那麼,問題出在哪裡了?作為有靶向藥可用的患者,總生存時間的提升需要有治療主力藥物的突破性研究成果,例如EGFR一代藥確定靶點(適用人群),EGFR三代藥橫空出世,ALK二代、三代、“四代”藥相繼出現,還有RET融合、KRAS突變的靶向藥出現,這些成果都為針對的適用人群很大程度上提升了總生存期,但是作為輔助藥物的貝伐珠單抗不應為總生存期負責,而是為用藥期間的無疾病進展期負責,總生存期的延長是主要治療藥物的事。與此同時,就今年的抗血管藥物研究結果來說,如果患者總生存期不變,提升了靶向藥的用藥時間就減少了化療的用藥時間,這不是為患者的生存質量提升做出了貢獻嗎?

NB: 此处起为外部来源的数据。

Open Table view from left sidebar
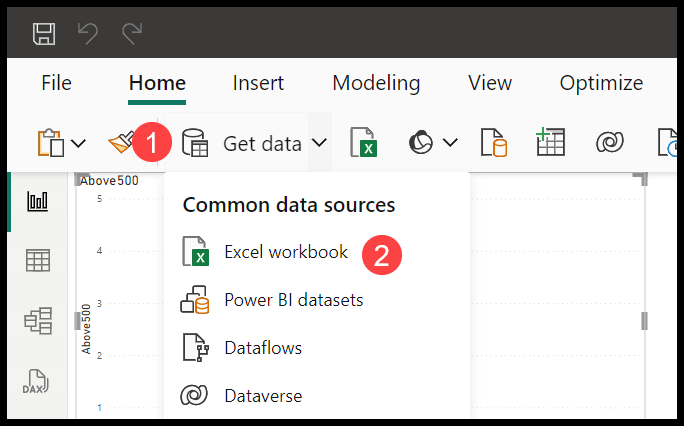 pyautogui.click(x=38, y=261)
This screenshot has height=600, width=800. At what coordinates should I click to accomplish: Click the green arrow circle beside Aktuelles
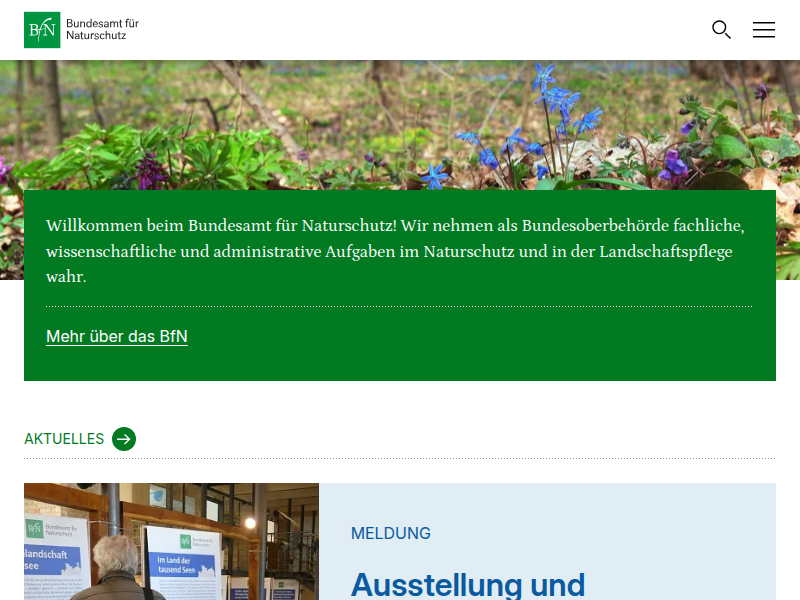pyautogui.click(x=124, y=439)
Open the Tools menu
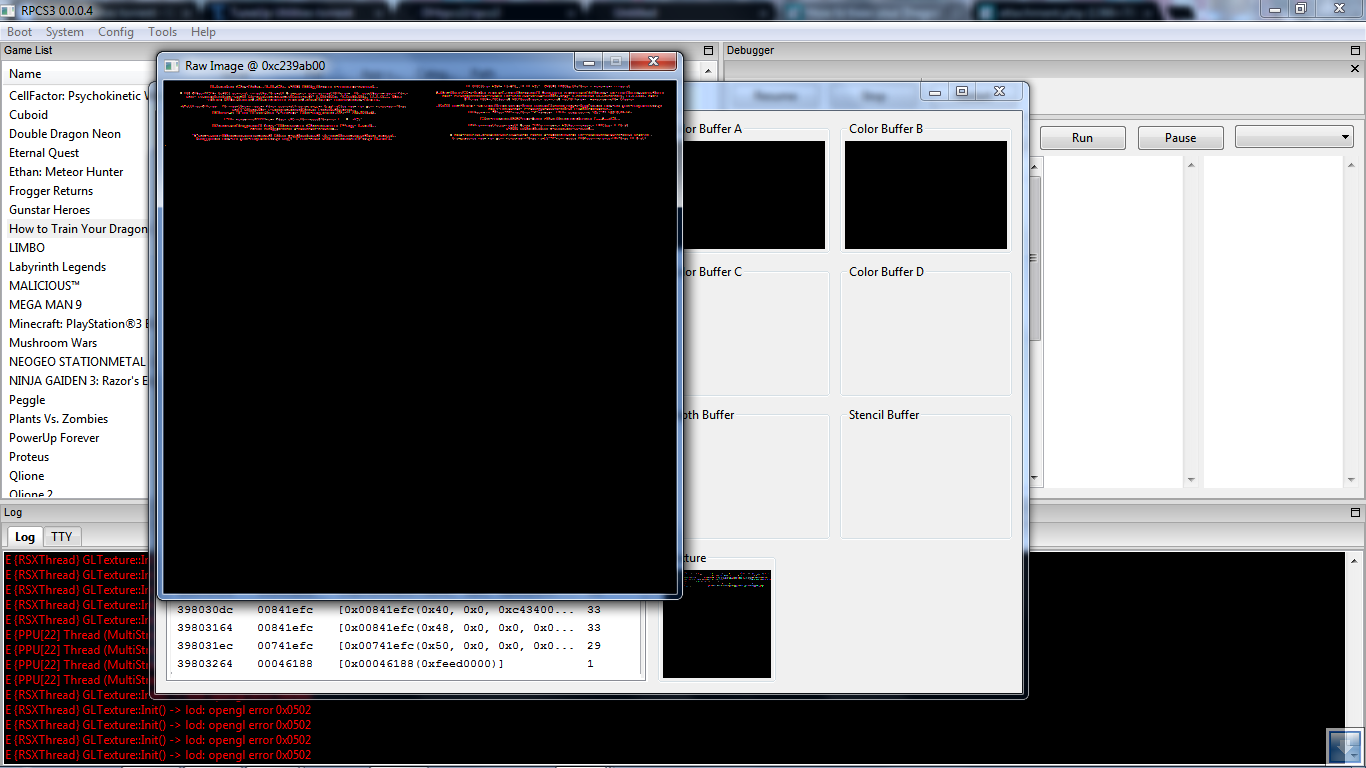This screenshot has height=768, width=1366. point(162,32)
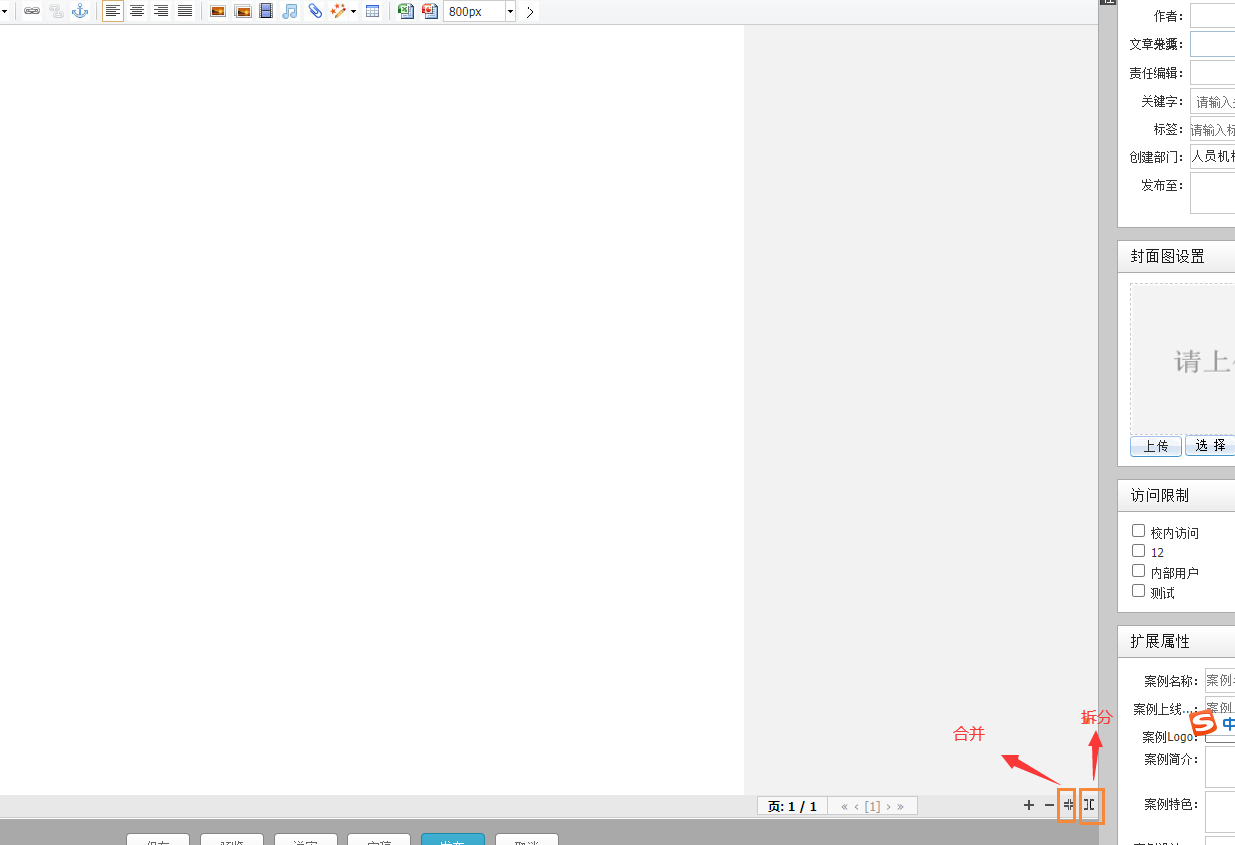1235x845 pixels.
Task: Add a page with the plus icon
Action: (1029, 805)
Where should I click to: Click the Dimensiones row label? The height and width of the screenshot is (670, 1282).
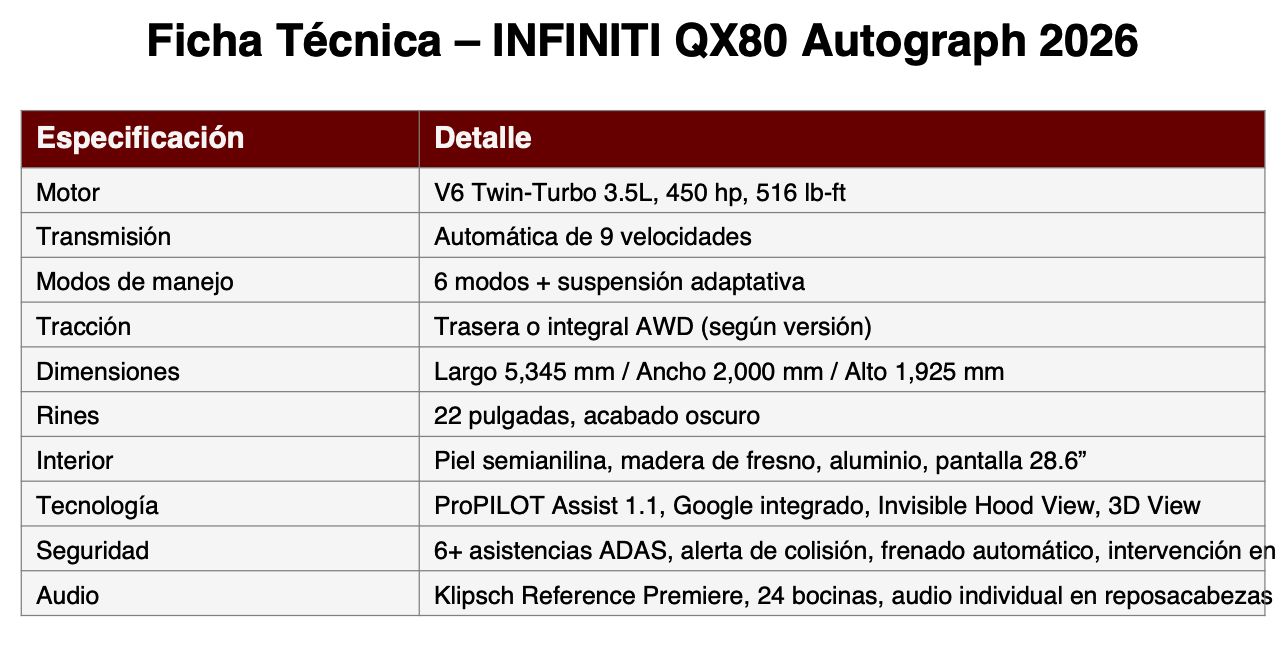pos(220,371)
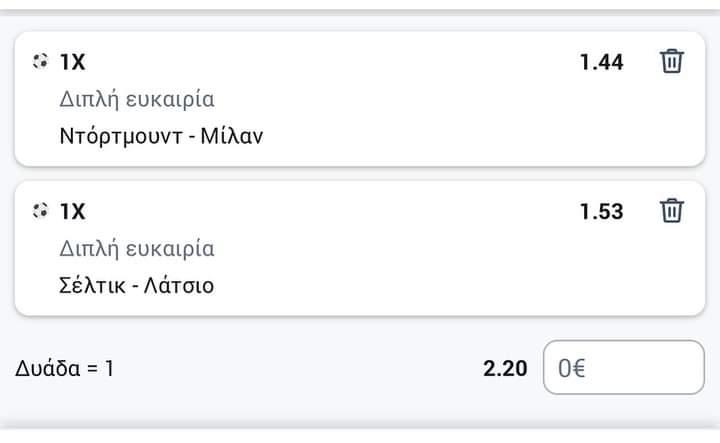Click the soccer ball icon beside Ντόρτμουντ bet
This screenshot has height=443, width=720.
point(40,61)
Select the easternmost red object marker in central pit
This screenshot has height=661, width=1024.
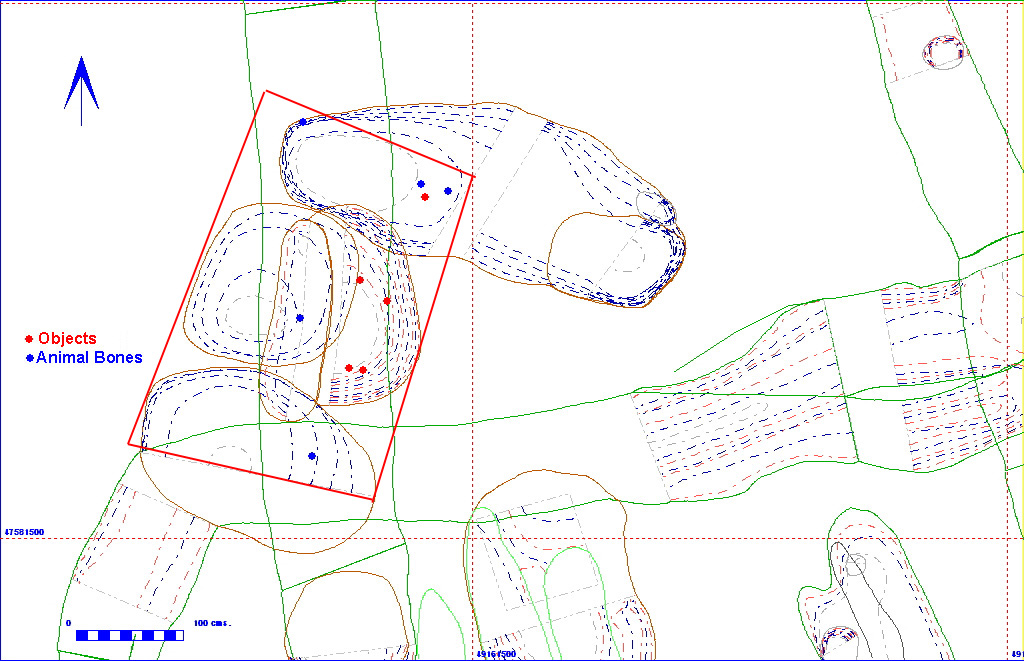click(x=387, y=301)
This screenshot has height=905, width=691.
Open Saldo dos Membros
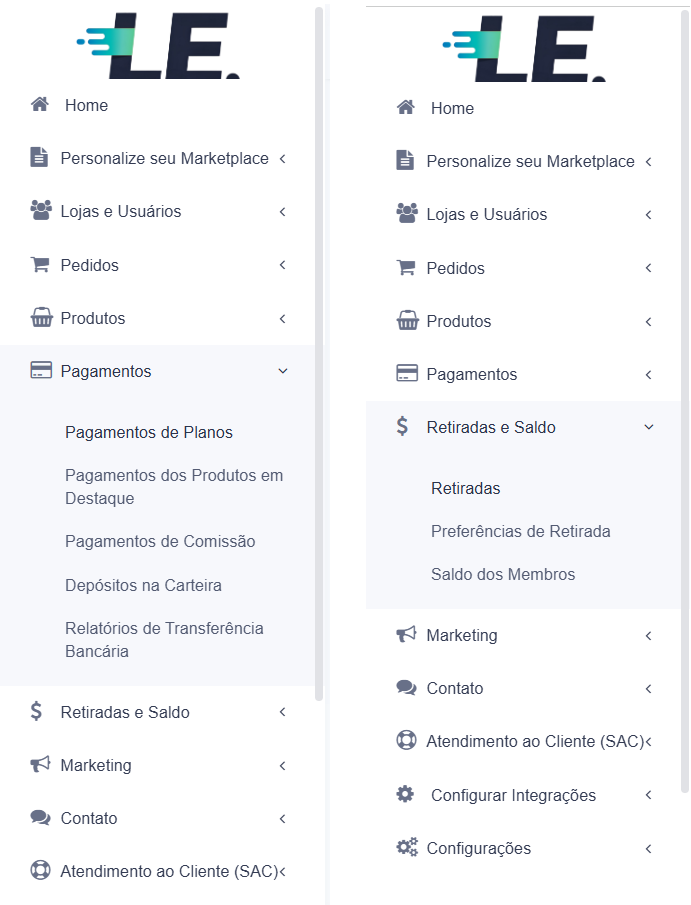click(x=503, y=574)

與此同時,上表中我們也看到,國內沒上市的大分子血管內皮生長因子受體2(VEGFR-2)抑制劑雷莫蘆單抗(暫譯)的用法也是作為聯合治療的輔助藥物,效果同樣可以提升靶向藥的有效期,為晚一些進入二線治療爭取了時間。
小分子血管內皮生長因子受體(VEGFR)抑制劑幾乎都是多靶點的,在肺癌的治療中,我們選取最熱門的兩個已上市強效抗血管藥物,安羅替尼和阿帕替尼,二者在當前的肺癌治療中也很少考慮其他靶點,幾乎當做純粹的抗血管藥來用。與兩個大分子藥物不同,小分子藥物不需要作為治療的輔助藥物,可以單獨起作用,也可以在靶向治療耐藥的時候與一些靶向藥、化療藥聯用,相對比較獨立又靈活。
由於藥物的用法相對多樣化,很多臨床研究又正在進行中,我們看一下根據肺騰真實世界觀察得到一些初步的比較結果吧。
除此之外,附送一份個人總結的貝伐珠單抗應用經驗:
1.聯合靶向一直用減緩耐藥出現,當然前提是靶向藥有效;
2.聯合化療、靶向治療,增加有效深度,還是一樣,前提是治療有效;
3.緩慢進展時聯合原方案,可能推遲進展,需要注意,明確耐藥進展時無效;
4.出現腦膜轉移灶時,可能協助為靶向藥物增效,前提是轉移灶的靶點與藥物匹配;
5.胸膜轉移伴有惡性胸腔積液時,胸腔灌注或者靜脈注射;
6.腦轉移水腫,靜脈注射治療水腫(應用較少,而且沒有與甘露醇+激素的效果對比)。